Federal Reserve Chairman Ben Bernanke went to Capitol Hill today to provide Congress with an update on the struggling US economy. The Fed forecast he summarized called for very slow growth in 2008, but no recession; and that was the good news.
The Feds forecast says that growth could be as low a 1.3 percent for all of 2008, down sharply from its July forecast.
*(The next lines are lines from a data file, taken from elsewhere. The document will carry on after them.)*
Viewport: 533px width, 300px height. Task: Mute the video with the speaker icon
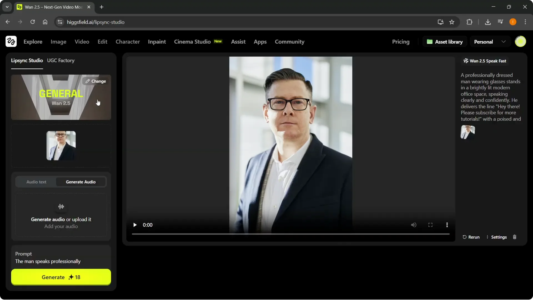point(413,225)
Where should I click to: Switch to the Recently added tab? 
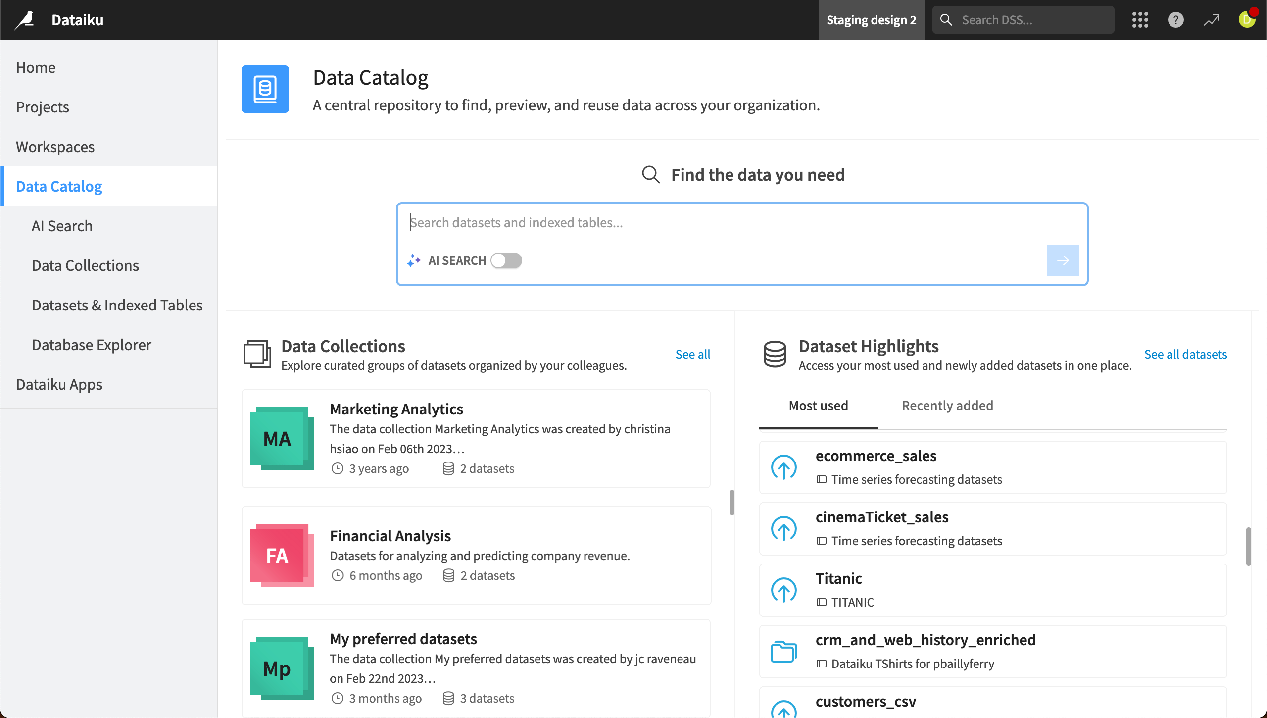pyautogui.click(x=947, y=406)
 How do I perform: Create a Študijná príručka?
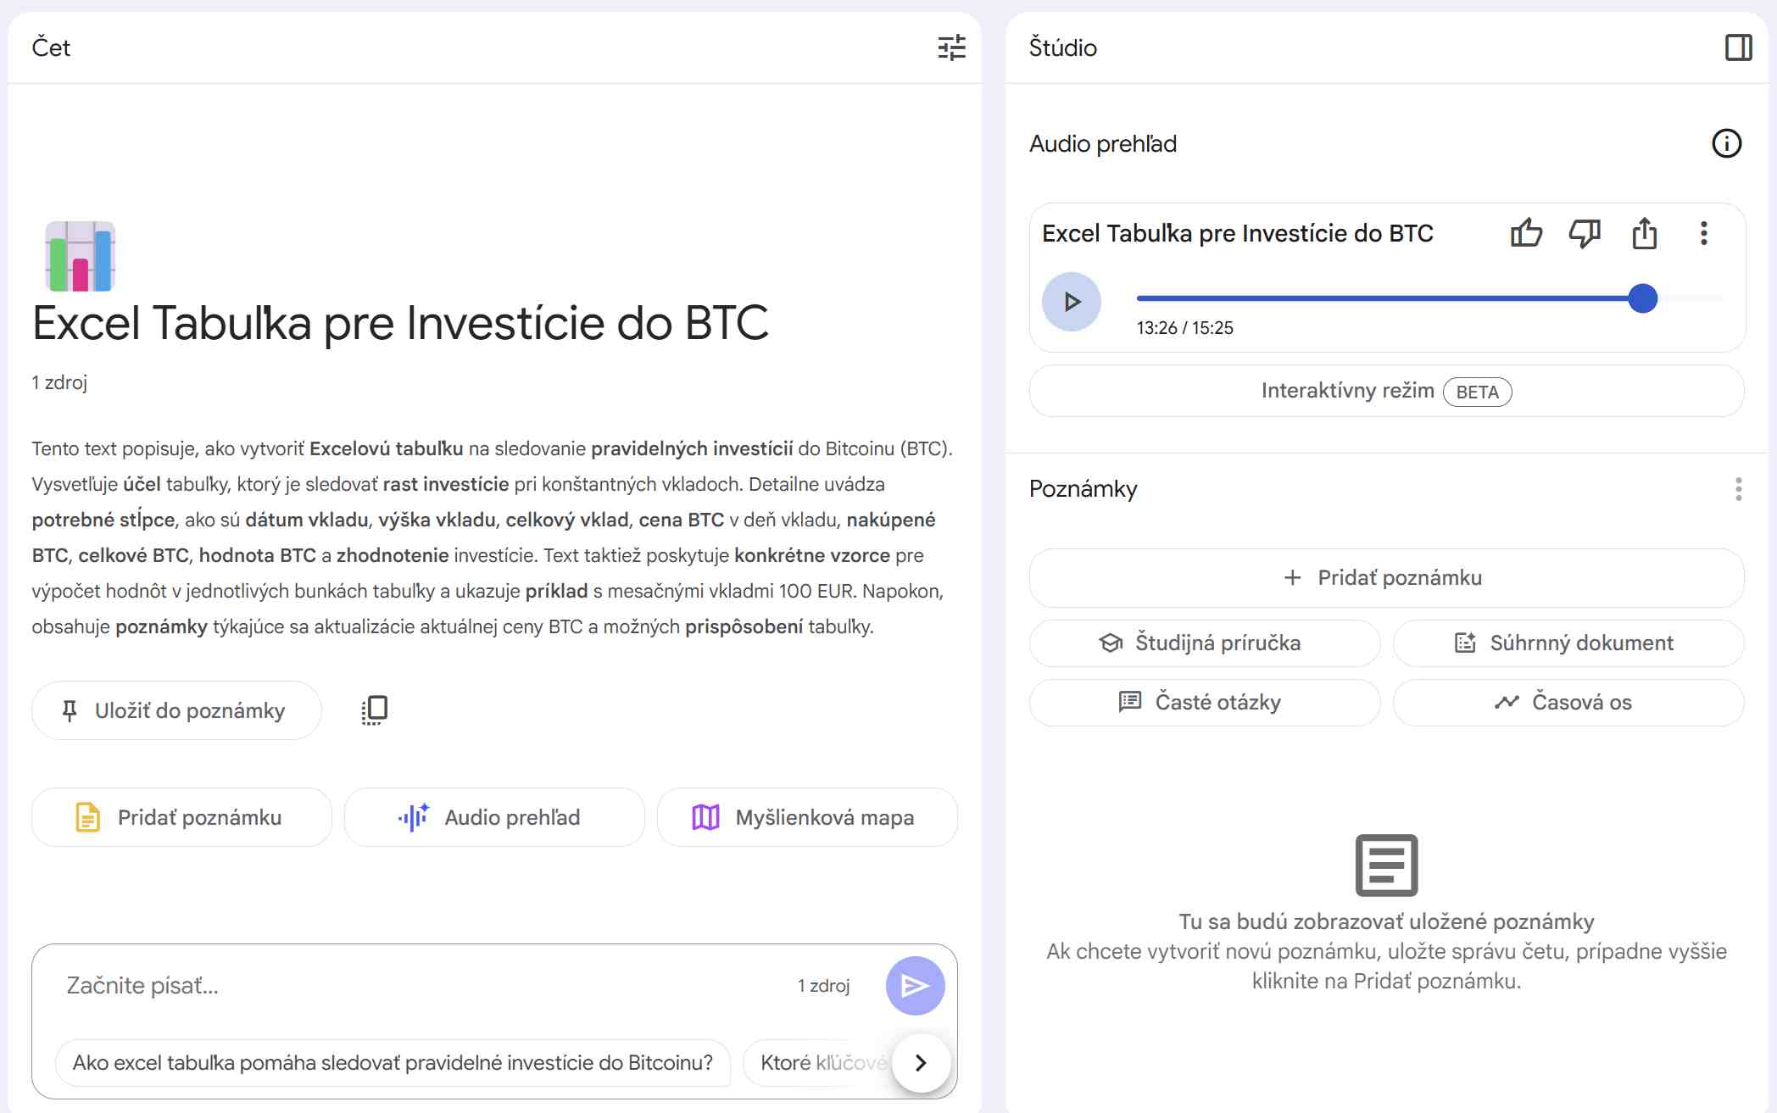pyautogui.click(x=1204, y=643)
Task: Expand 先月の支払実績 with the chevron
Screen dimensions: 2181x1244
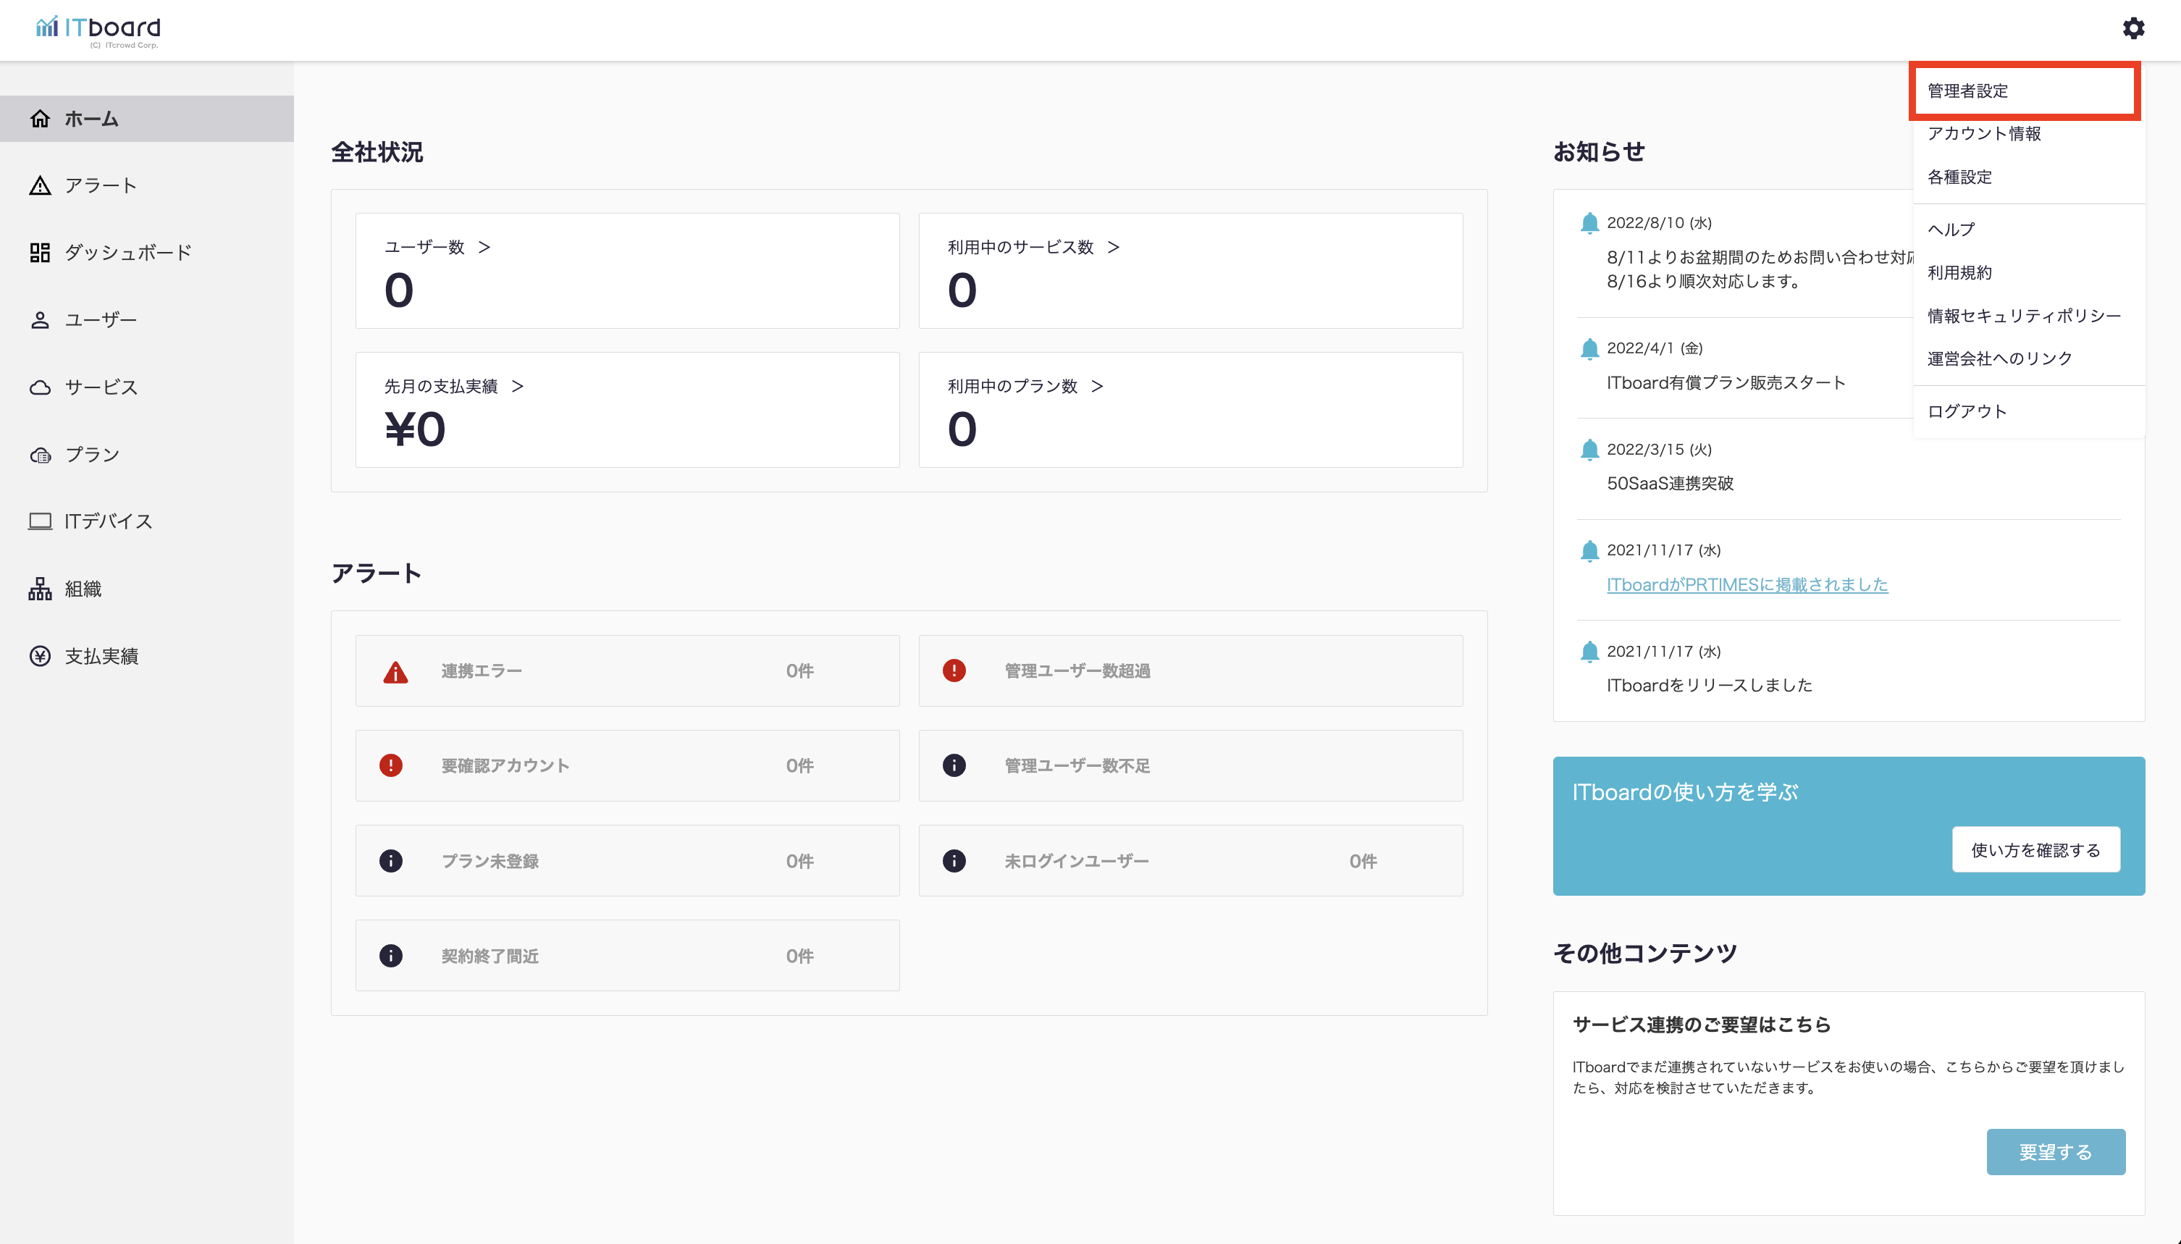Action: [518, 386]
And with the economy expected to pick up only in the second half of the year, that could mean almost no growth at all in the first six months.
Chairman Bernanke acknowledged the problem in the second paragraph of his testimony. "The economic situation has become distinctly less favorable since our July report," said the chairman.
He went on to say what many Americans already know, that strains in credit markets are continuing to affect many households and businesses.
"The housing market is expected to continue to weigh on economic activity in coming quarters," Bernanke said. "Home builders still faced with abnormally high inventories of unsold homes are likely to cut the pace of their building activity further."
That will further cut jobs in the construction industry, Bernanke said. The central bank's forecast sees U.S. unemployment rising to about 5.25 percent by the end of 2008.
The Fed has already battled the economic slowdown by slashing its benchmark interest rate by 2.25 percentage points.
Bernanke signaled in his testimony that Fed policymakers are likely to cut again when they meet March 18. But a number of legislators, including Republican Gary Miller of California, complained the Feds rate cutting isn't reducing interest rates for borrowers.
"It has done a good job of lowering the cost of funds to lenders," Miller said, "but from mid-January we're looking at the opposite when it comes of mortgage rates to people who want to buy a house....They tend to be going up."
Bernanke acknowledge that "It's been more difficult to lower long term mortgage rates through fed action." But, he said, "We are able, of course, to lower short term rates and they do have implications for, for example, resets of existing mortgages."
Bernanke went on to say those lower short term rates also affect the ability of banks and others to finance their holdings of assets. He concluded, "I think we do still have power to influence the housing market and the broader economy, but your points are well taken."
The Fed also faces a challenge from inflation, partly fueled by oil prices at a $100 a barrel. That could restrain its ability to cut interest rates further.
Rep. Miller asked Bernanke how the Fed would respond if oil prices don't come down.
"Oil prices don't have to come down to reduce inflation pressure," Bernanke said, "They just have to flatten out."
"But what it they don't flatten out," Miller countered.
"Well, if they continue to rise at this pace, it's going to create a very difficult problem for our economy," said Bernanke, "because on the one hand it's going to generate more inflation.... but it's also going create more weakness."
That's because, the chairman said, higher oil prices would be like a tax "extracting income from American consumers." So the challenge the Fed faces right now — whether to fight inflation, or keep cutting interest rates to support a weak economy — could get even tougher.
Bernanake was also asked whether he believed current approaches to the housing crisis and growing foreclosure problem are adequate.
The primary effort now is a voluntary program organized by the Bush administration that urges lenders to work with beleaguered homeowners to help them keep their homes.
Bernanke said the Fed is considering its options, but that he remains skeptical about programs that include government purchases of stressed mortgages, or giving bankruptcy judges the power to modify loans.